3.3.2.2 Session handling *

3.3.3 Protocols and security *

3.3.3.1 Client/server protocol *

3.3.3.2 End user security *

3.3.4 Archive publication and distribution *

3.3.4.1 Archive distribution *

3.3.4.2 Archive publication *

3.3.4.3 Charging model *

3.3.4.4 Legal aspects *

3.3.5 Reference data *

3.3.5.1 Serialized objects *

3.3.5.2 JMS *

3.3.6 Local data update *

3.3.7 Life cycle *

3.3.8 Troubleshooting *

3.3.9 PageBox API *

3.4 Advantage analysis *

3.4.1 Traffic *

3.4.2 DSL and Cable network *

3.4.3 Markets *

4 Possible standards *

4.1 PageBox *

4.2 ICP *

4.3 Publication protocol *

4.4 Summary *

5 Author biography *

Table of Figures

Figure 1: Intranet solution *

Figure 2: class diagram *

Figure 3: administration *

Figure 4: Actors *

Figure 5: Web caching *

Figure 6: Areas *

Figure 7: Client/server security *

Figure 8: PageBox distribution *

Figure 9: life cycle *

Figure 10: PageBox log display *

Figure 11: PageBox Statistics *

Figure 12: Protocol comparison *

Figure 13: Multiple ISP deployment *

Problem statement

Today to offer a Graphical User Interface a company must either:

Write a Web application or
Write a graphical front end

Web application
Advantages:
- A Web application is easier to write and to maintain than a graphical front end. It also requires less skill.
- A Web application is a central application, so it is easy to deploy and update.
Drawbacks:
- A Web application being a central application also means all application parts, presentation, business logic, data caching and accesses run on a small set of servers. Large server resources (memory, CPU and disks) are more expensive than small computers ones
- Browsers are used to display Web application pages and these pages are downloaded using HTML or XML over HTTP. Here the main drawback is that presentation is downloaded with data. As a consequence Web applications require more bandwidth than applications invoked by graphical front ends
Web Applications are successful and address well End Consumer market where availability and response time requirements are lower. The End consumer doesn’t pay nor is paid to use the application but I think the major point here is she or he is an occasional user. Compared to a Professional User, she or he is still a beginner and therefore slower.

Graphical front end
Advantages:
- From a communication point of view, a graphical front end is the client part of a client/server application. It can use client/server protocols such as EJB over RMI/IIOP, which carry only data and require less bandwidth than Web applications
- It runs presentation on the client and requires less resources on server where they are expensive
Drawbacks:
- A graphical front end is harder to develop and to maintain. It is more demanding in project management and developer skills. This complexity doesn’t accommodate time to market and frequent changes constraints
- A graphical front end is hard and expensive to deploy and update on a large number of devices

A third way

Both solutions don't satisfy Professional Users.

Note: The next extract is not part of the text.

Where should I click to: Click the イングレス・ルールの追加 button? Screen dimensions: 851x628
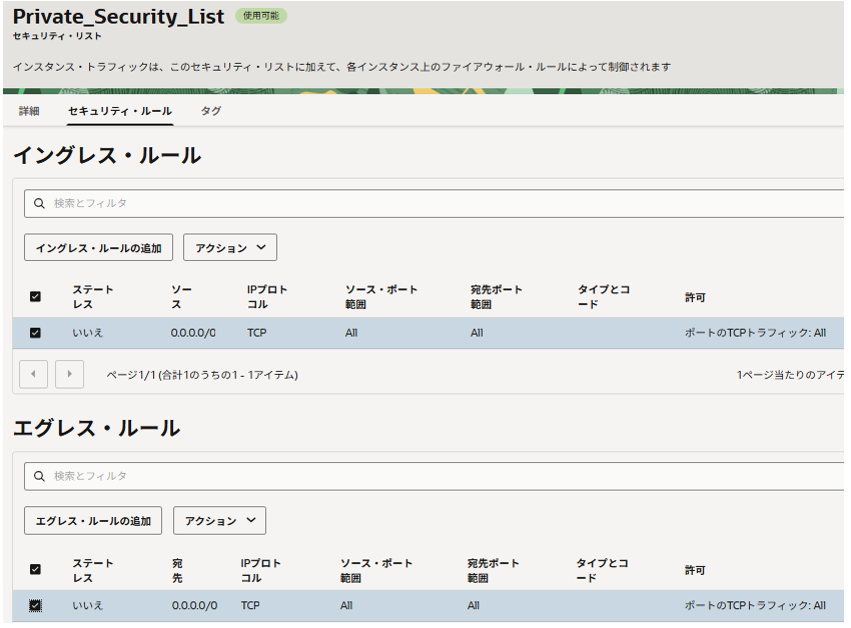click(x=98, y=248)
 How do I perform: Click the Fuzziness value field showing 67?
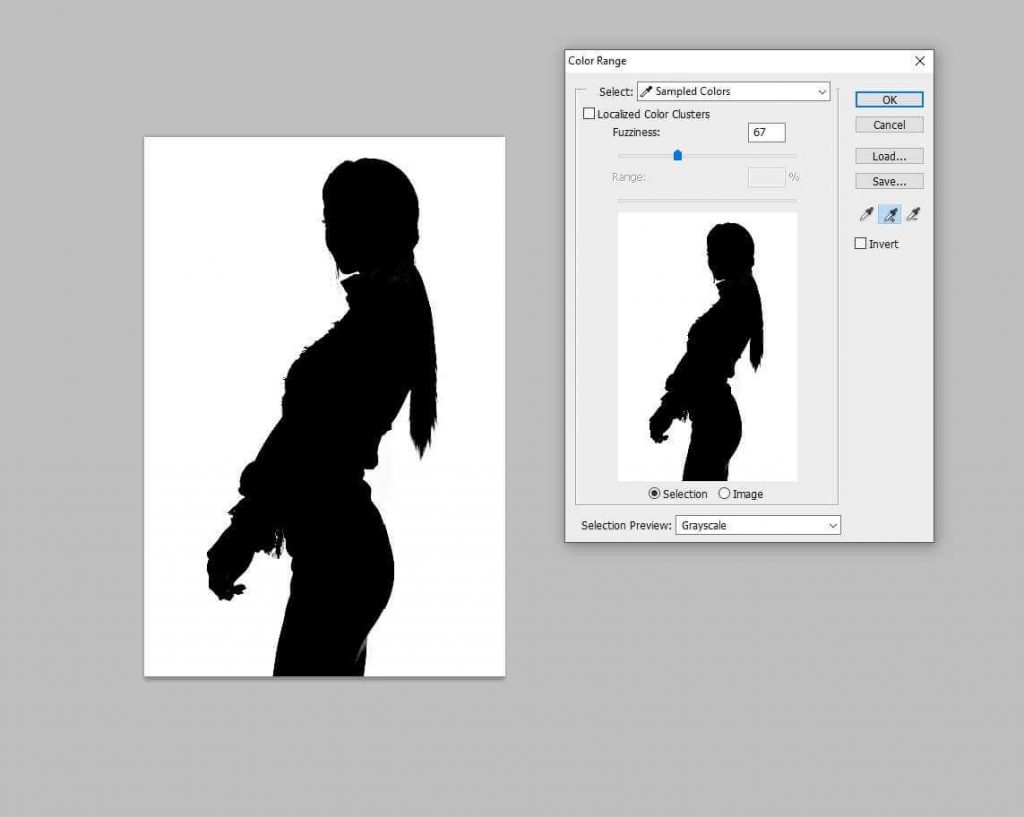(766, 132)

A third solution has been successfully deployed on Intranet.

Figure 1: Intranet solution
Here the Web Application is split in a presentation part and an application (business logic + data access) part. The presentation part is deployed in every site. The application part remains on the central site. The presentation part calls the application part using a client/server protocol such as EJB over RMI/IIOP.

This solution combines advantages of both Web Applications and Graphical Front End:
- It has the development simplicity of a Web Application
- It uses HTML/XML over HTTP only on remote location LANs. It uses a client/server protocol on WAN with minimal bandwidth requirement
- It spares resources on the application server where resources are expensive. A presentation server handles only the users in the same Remote location and can be hosted on an inexpensive machine of the same type as users’ workstation
- It simplifies deployment. Only presentation servers have to be deployed and maintained
The solution has two drawbacks:
1. It is only suitable for Intranet. Presentation servers supervision and maintenance requires manpower, skills and raises security issues
2. It is not cost-efficient when Remote location contains less than five or ten workstations

Solution based on Java and J2EE

Implementation
We developed under GNU Lesser General Public License 2.1, a simple implementation addressing the first shortcoming of the third solution.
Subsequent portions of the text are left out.